Instructions to follow — Beneath this instruction is a block of data; output from it exactly the lines that run from the one containing "The image size is (986, 498)." through the one containing "1080x789 pixels.", inclusive.

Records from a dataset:

::::

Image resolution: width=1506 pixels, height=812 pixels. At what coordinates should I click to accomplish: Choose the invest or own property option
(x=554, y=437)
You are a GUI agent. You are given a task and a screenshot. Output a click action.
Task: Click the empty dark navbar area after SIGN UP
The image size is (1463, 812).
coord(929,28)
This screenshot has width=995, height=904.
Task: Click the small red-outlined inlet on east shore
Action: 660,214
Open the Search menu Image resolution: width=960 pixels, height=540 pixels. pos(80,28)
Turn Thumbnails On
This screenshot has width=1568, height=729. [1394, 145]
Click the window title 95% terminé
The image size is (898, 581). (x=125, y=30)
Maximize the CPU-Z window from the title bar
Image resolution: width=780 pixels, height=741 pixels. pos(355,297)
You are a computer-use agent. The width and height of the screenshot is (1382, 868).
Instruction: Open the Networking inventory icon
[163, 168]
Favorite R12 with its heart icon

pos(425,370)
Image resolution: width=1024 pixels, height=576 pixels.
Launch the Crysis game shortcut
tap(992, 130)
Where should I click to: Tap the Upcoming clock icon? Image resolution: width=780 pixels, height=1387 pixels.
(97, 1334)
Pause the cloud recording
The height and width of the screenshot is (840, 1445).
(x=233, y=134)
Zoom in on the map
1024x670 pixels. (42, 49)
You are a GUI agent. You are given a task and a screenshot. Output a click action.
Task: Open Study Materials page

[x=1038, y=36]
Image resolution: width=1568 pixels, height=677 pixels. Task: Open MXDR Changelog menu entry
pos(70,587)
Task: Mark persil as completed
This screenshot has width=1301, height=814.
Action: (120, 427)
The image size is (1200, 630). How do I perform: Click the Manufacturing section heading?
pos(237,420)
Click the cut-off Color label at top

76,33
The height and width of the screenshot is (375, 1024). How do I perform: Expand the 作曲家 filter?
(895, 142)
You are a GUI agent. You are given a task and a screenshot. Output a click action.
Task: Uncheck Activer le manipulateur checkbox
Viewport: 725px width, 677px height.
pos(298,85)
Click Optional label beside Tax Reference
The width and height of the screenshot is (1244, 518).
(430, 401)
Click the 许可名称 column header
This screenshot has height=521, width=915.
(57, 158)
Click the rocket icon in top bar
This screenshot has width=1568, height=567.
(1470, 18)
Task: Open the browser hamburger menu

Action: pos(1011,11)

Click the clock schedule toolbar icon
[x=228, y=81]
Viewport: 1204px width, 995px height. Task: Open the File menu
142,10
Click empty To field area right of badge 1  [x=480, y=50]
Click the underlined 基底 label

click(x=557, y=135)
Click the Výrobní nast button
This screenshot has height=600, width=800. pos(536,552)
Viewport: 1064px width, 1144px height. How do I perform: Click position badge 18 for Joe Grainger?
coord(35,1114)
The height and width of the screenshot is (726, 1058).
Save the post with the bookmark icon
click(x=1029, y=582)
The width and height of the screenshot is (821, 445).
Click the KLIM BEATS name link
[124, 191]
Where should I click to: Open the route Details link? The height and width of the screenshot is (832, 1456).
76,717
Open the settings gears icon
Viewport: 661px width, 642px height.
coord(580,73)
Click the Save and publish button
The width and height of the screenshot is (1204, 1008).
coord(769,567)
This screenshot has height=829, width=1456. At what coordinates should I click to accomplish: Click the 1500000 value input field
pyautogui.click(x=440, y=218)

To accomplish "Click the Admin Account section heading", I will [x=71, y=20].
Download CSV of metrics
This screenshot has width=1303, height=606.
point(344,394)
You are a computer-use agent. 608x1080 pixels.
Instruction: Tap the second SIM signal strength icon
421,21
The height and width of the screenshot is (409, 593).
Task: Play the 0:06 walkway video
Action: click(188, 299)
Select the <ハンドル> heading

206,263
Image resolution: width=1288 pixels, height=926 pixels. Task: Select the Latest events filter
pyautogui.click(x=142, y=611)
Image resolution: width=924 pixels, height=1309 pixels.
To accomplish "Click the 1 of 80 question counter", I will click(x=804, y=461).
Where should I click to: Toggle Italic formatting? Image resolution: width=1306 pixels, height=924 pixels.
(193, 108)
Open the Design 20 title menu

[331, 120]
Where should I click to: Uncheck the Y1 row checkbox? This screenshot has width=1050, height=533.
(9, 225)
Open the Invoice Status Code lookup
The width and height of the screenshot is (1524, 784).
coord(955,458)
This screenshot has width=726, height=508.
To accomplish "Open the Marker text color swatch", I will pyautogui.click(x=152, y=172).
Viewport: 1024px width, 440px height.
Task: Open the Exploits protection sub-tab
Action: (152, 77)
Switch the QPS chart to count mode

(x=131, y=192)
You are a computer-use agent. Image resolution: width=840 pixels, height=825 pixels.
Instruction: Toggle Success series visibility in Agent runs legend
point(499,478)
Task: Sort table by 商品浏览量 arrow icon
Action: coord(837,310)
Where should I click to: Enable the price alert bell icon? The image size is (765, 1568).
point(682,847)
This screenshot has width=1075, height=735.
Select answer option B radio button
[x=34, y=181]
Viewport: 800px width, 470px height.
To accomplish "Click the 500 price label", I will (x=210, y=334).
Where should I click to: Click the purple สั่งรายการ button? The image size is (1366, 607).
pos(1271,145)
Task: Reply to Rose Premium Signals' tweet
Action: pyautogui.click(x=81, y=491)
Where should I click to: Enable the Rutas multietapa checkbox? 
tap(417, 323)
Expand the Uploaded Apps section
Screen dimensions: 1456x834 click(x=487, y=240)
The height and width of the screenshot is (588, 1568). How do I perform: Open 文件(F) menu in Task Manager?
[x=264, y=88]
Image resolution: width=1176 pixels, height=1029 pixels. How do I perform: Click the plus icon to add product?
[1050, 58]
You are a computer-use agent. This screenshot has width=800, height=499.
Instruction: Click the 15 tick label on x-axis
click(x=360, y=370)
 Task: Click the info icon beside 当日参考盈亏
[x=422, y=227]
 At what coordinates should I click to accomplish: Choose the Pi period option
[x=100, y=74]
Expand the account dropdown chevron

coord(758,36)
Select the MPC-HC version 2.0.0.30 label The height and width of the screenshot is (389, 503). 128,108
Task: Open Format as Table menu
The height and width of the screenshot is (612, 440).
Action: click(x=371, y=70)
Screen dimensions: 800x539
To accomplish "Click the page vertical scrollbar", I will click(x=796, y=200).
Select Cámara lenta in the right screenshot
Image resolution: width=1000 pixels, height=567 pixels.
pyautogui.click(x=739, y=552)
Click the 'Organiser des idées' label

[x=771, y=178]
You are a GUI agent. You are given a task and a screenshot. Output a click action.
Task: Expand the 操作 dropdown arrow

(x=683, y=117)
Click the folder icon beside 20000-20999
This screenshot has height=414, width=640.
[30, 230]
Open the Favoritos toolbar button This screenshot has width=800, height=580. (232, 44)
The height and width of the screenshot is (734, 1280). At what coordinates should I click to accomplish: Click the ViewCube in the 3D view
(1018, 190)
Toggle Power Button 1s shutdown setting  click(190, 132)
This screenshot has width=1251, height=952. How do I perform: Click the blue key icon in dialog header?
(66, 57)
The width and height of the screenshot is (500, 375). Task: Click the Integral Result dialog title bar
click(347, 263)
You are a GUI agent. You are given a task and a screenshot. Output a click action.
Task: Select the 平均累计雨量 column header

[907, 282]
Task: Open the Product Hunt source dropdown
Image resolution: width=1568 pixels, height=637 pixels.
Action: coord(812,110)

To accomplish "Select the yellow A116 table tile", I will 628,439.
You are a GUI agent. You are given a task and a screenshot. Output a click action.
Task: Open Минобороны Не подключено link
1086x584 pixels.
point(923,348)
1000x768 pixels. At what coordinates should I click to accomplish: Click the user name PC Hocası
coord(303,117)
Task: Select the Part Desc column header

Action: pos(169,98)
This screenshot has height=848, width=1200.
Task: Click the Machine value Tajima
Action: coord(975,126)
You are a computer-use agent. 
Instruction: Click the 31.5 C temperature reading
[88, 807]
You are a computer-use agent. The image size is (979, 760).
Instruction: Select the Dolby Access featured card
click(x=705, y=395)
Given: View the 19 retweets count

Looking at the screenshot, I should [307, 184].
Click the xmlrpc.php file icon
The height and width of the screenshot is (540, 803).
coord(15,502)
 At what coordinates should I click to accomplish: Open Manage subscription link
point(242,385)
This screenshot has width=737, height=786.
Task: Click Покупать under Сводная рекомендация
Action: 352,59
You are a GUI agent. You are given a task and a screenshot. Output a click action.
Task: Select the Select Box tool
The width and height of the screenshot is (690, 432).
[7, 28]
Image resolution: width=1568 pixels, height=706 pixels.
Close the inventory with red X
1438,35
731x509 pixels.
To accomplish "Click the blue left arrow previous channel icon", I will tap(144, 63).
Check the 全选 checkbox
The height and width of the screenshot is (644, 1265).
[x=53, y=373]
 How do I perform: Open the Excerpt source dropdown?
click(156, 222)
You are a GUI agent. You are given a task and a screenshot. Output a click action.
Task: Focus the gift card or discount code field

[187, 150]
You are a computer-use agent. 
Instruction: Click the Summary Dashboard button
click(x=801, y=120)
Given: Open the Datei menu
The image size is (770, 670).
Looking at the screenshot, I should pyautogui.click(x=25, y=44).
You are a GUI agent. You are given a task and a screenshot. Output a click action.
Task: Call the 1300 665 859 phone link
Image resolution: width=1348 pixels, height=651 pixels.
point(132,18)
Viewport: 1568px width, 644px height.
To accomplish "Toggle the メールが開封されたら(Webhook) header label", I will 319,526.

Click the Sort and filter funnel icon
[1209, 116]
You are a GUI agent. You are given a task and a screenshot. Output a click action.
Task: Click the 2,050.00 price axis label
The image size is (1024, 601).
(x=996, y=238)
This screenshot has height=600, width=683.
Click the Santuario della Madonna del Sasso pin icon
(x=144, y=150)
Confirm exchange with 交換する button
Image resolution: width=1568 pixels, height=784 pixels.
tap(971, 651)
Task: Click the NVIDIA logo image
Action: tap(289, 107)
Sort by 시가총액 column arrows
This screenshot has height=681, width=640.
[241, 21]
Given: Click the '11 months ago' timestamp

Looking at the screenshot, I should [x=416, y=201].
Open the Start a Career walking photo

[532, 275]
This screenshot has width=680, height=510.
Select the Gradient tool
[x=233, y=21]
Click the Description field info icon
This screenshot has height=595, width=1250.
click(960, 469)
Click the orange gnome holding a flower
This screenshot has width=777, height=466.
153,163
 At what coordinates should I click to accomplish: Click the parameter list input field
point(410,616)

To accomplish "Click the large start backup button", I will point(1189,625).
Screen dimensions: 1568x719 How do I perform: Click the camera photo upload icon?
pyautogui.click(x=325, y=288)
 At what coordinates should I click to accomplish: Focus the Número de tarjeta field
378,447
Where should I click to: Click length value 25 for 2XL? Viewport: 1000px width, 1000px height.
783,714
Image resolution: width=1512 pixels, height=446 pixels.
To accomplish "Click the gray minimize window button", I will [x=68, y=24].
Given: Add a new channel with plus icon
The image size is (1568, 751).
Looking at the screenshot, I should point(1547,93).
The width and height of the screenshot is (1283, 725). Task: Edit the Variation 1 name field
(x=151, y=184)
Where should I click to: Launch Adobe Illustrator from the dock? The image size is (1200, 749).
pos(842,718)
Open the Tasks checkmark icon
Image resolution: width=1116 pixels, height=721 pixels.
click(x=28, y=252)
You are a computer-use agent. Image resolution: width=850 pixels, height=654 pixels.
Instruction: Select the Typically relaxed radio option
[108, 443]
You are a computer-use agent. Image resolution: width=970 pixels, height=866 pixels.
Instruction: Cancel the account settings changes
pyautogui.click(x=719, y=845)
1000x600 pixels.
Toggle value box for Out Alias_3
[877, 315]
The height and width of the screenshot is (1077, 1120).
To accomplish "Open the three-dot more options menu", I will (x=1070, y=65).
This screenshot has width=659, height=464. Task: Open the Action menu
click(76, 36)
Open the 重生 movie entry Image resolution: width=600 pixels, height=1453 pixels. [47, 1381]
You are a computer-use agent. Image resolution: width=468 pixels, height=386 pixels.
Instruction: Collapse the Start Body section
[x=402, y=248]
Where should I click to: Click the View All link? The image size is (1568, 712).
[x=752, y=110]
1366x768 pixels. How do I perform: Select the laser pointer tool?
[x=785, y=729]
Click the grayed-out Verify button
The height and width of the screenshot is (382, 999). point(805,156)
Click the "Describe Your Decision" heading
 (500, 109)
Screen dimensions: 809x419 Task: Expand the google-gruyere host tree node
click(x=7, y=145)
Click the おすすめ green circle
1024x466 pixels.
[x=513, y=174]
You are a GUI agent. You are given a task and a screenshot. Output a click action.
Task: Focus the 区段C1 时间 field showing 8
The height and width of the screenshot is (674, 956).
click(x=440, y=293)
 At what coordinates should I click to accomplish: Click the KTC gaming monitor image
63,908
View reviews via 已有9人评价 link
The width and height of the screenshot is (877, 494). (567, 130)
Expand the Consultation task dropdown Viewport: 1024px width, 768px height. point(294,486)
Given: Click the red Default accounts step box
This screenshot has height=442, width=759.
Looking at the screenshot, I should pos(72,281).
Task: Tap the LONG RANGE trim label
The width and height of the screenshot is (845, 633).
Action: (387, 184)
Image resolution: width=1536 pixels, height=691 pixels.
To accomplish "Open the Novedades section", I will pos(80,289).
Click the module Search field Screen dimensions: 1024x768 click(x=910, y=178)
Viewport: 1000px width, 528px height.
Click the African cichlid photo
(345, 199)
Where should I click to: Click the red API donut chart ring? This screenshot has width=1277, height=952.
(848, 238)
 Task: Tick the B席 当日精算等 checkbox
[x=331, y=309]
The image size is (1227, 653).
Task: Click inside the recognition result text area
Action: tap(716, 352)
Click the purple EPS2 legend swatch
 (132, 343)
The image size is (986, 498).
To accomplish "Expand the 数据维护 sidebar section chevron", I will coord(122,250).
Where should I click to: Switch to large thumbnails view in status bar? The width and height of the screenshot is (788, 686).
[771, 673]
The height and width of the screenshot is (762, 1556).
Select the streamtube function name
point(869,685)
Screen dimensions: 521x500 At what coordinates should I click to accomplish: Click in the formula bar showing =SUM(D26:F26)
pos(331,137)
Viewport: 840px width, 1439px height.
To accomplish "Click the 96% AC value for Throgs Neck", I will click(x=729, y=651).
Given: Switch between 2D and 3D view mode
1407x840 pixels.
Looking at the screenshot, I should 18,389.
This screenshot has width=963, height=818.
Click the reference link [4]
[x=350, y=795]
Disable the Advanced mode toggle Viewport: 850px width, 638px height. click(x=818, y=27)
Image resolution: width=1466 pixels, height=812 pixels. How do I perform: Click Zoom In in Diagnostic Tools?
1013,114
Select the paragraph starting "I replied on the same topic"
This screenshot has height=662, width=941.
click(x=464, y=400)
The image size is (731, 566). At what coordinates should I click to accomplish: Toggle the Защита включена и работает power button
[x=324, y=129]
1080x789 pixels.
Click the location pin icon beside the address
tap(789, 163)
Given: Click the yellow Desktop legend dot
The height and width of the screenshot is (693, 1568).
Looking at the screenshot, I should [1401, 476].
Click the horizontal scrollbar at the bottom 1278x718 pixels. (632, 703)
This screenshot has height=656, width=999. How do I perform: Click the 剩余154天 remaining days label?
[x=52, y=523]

::::

Result of the task —
The image size is (986, 498).
To accomplish "Expand the 数据维护 sidebar section chevron", I will coord(122,250).
Where should I click to: Switch to large thumbnails view in status bar? The width and height of the screenshot is (788, 686).
[771, 673]
The height and width of the screenshot is (762, 1556).
Select the streamtube function name
point(869,685)
Screen dimensions: 521x500 At what coordinates should I click to accomplish: Click in the formula bar showing =SUM(D26:F26)
pos(331,137)
Viewport: 840px width, 1439px height.
To accomplish "Click the 96% AC value for Throgs Neck", I will click(x=729, y=651).
Given: Switch between 2D and 3D view mode
1407x840 pixels.
Looking at the screenshot, I should 18,389.
This screenshot has width=963, height=818.
Click the reference link [4]
[x=350, y=795]
Disable the Advanced mode toggle Viewport: 850px width, 638px height. click(x=818, y=27)
Image resolution: width=1466 pixels, height=812 pixels. How do I perform: Click Zoom In in Diagnostic Tools?
1013,114
Select the paragraph starting "I replied on the same topic"
This screenshot has height=662, width=941.
click(x=464, y=400)
The image size is (731, 566). At what coordinates should I click to accomplish: Toggle the Защита включена и работает power button
[x=324, y=129]
1080x789 pixels.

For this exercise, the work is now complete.